═════ Page extract
Using NNIndicator, a 10-year backtest on 145 symbols takes 64 seconds. The NN uses 11 input DataSeries and a single hidden layer having 4 nodes. The very same backtest, using my own designed procedure that doesn't compile at all, takes 3 seconds, a 21 to 1 improvement. It parses the NeuroLab Xml only once, Signals produced are identical.

Here's the design I used. I created a class having a data structure for the NN topology and weights and two major procedures. The first, ParseNetworkXml, builds the data structure. The second NeuroCalc, calculates the NNIndicator DataSeries. The messy part of my solution is that it requires copying the NeuroLab Input Script into the strategy to build the NN's input DataSeries. Calls to neuroLab.Input are replaced by inputs.Add, where "inputs" is a List of DataSeries. Edit: I forgot to mention. An MSB only parses the Xml once, on the first symbol, and stores results as a Global.

Sidebar: Did you know that the weights are in the Xml twice, having identical values?

Len

LenMoz

#21

9/2/2016 4:21 PM

I called Fidelity today to try to raise some awareness of this performance issue. The person I spoke to didn't give me much hope, other than indicating that this forum is followed by their developers. So, Fidelity developers, any reaction to this? The time in the strategy (i.e. pre-Visualizers) running a multi-symbol backtest truly shows a 20 to 1 improvement when the XML parsing and input script compiling is done only once.

Eugene

#22

9/2/2016 5:15 PM

While the speed improvement you attained is really impressive, "copying the NeuroLab Input Script into the strategy to build the NN's input DataSeries" sounds like an added modification that has to be performed on a by strategy basis. Is this true? If so then from both usability and compatibility standpoint for the commercial product it's a tough call. Disclaimer: I'm not the NL developer.

LenMoz

#23

9/2/2016 5:43 PM

My solution, designed as a proof-of-concept, does indeed require strategy by strategy hand tailoring. It would not be the desired solution. The desired solution would require no change to strategy code. Rather, NNIndicator.Series would have a mechanism to detect whether it had built NN data structures and compiled the input script in this run, so as to build only once and re-use rather than the current rebuild at each symbol. I don't have the code so I can't design the final solution. Does this make sense? Fidelity, are you in there? Hello???
══════════
__Exercises to complete__.
[a] Summarize the NNIndicator forum thread in two sentences.
[b] Resize the records from the line containing "Task: Click the purple High legend swatch" through the line containing "Where should I", both included, by writing out only those lines again, requests included, with every coordinate in the answers multiplied by 0.5 and rounded to a whole number, halves rounded up. Leave the pictures out of your answer.
═════ Records for processing
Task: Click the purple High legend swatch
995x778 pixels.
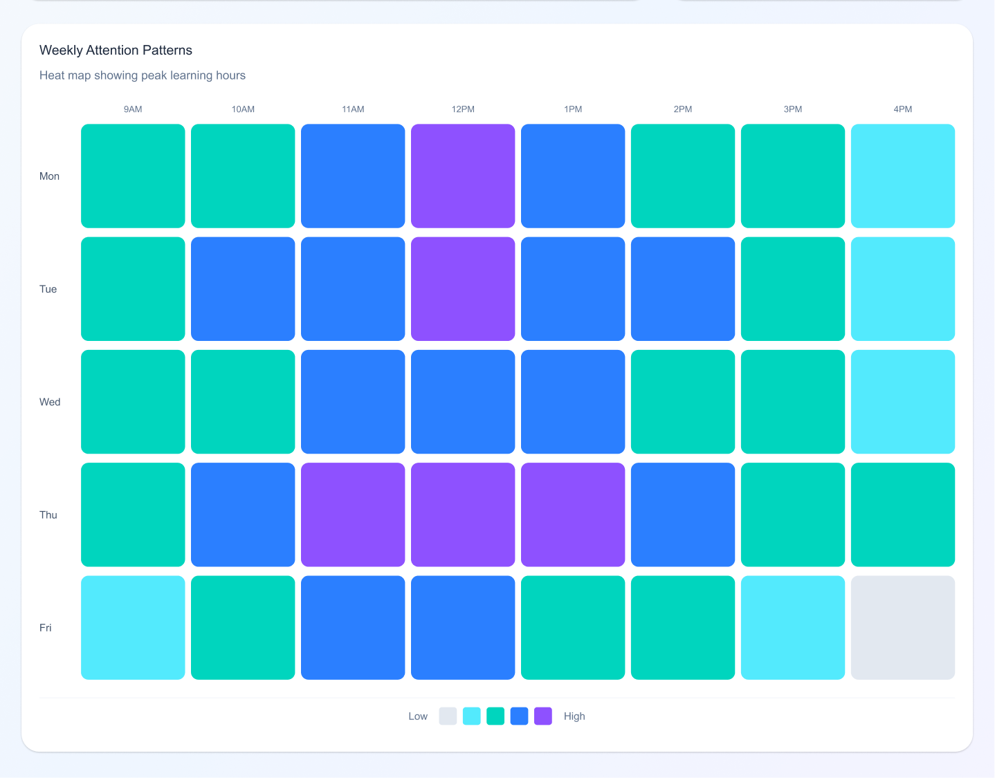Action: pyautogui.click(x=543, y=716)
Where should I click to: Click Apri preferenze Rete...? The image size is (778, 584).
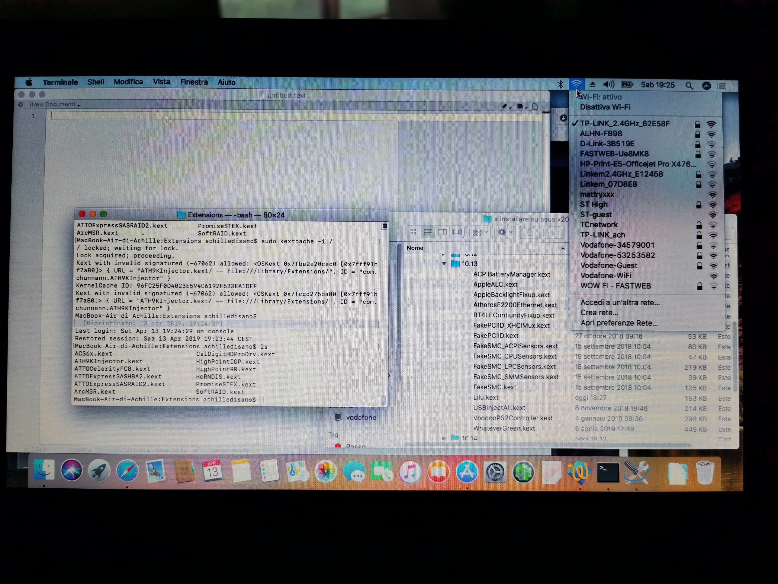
══════════
═════ Records for processing
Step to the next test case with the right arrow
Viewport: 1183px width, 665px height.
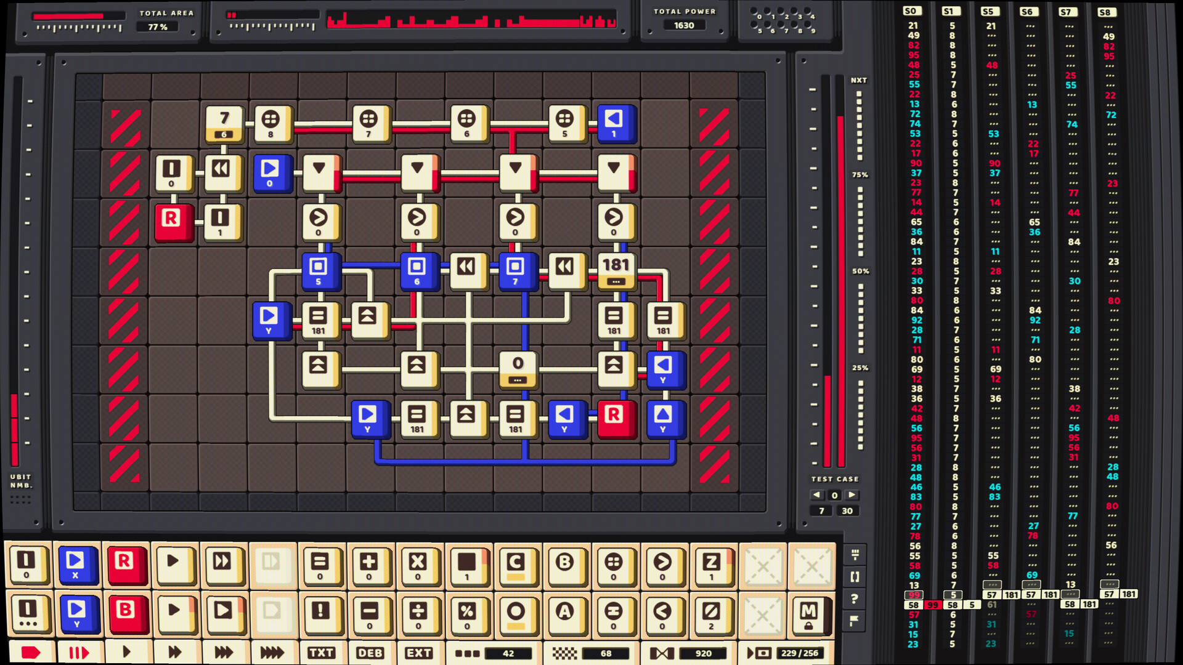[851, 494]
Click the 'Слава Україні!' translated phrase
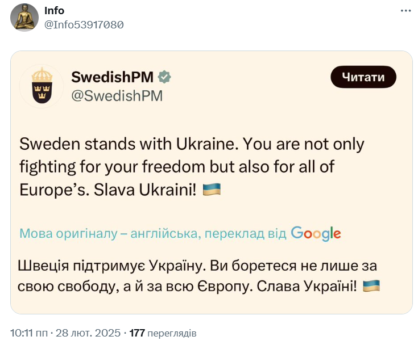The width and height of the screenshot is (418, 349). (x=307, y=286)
══════════
═════ Records for processing
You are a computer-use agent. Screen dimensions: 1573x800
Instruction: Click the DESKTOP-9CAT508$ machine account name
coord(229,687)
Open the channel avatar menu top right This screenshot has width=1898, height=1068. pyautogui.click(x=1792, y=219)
══════════
__Solution set__.
[a] A forum user reports that a custom procedure, which parses the NeuroLab Xml only once and does no compiling, cut a 10-year backtest on 145 symbols from 64 seconds with NNIndicator to 3 seconds with identical signals, though it requires copying the NeuroLab Input Script into the strategy. After Eugene asked whether this meant a by-strategy modification, the user confirmed it was a proof-of-concept requiring hand tailoring and proposed instead that NNIndicator.Series detect whether it had already built its data structures and compiled the input script, so it would build them only once.

[b]
Task: Click the purple High legend swatch
995x778 pixels.
Action: pyautogui.click(x=272, y=358)
Where should I click to: Click Apri preferenze Rete...? The image size is (778, 584).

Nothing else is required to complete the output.